== Segment start ==
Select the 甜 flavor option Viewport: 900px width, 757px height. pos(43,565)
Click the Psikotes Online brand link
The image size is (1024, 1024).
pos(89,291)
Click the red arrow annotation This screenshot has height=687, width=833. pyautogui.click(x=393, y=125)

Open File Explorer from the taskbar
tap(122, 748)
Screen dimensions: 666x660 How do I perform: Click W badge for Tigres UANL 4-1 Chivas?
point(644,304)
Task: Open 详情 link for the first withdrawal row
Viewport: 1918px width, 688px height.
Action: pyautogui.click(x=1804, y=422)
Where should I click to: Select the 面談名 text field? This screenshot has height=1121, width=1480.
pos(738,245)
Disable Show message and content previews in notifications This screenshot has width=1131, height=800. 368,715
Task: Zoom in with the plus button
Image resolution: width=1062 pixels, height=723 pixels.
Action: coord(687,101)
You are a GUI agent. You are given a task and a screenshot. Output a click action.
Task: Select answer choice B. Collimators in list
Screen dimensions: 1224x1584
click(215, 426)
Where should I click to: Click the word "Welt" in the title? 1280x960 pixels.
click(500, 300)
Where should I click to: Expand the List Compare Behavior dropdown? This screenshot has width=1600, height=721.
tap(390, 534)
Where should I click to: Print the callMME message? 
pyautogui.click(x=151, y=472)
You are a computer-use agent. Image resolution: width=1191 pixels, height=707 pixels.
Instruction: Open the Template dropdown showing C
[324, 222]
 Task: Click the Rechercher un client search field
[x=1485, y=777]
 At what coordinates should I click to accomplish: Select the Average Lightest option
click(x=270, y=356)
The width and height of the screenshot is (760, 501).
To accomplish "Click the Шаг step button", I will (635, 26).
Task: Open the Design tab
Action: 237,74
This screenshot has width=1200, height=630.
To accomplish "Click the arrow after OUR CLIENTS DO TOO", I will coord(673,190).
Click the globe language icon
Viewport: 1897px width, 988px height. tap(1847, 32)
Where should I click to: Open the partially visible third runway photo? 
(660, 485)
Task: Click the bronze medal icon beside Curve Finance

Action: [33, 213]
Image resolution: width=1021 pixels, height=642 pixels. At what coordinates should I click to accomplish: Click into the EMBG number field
== Segment end ==
_Aim of the task_.
Search the records for the word "agent". Copy each line where it appears.

_Result of this exercise_.
You are a GUI agent. You are given a task and a screenshot. Output a click action.
You are a computer-use agent. Image resolution: width=1191 pixels, height=707 pixels.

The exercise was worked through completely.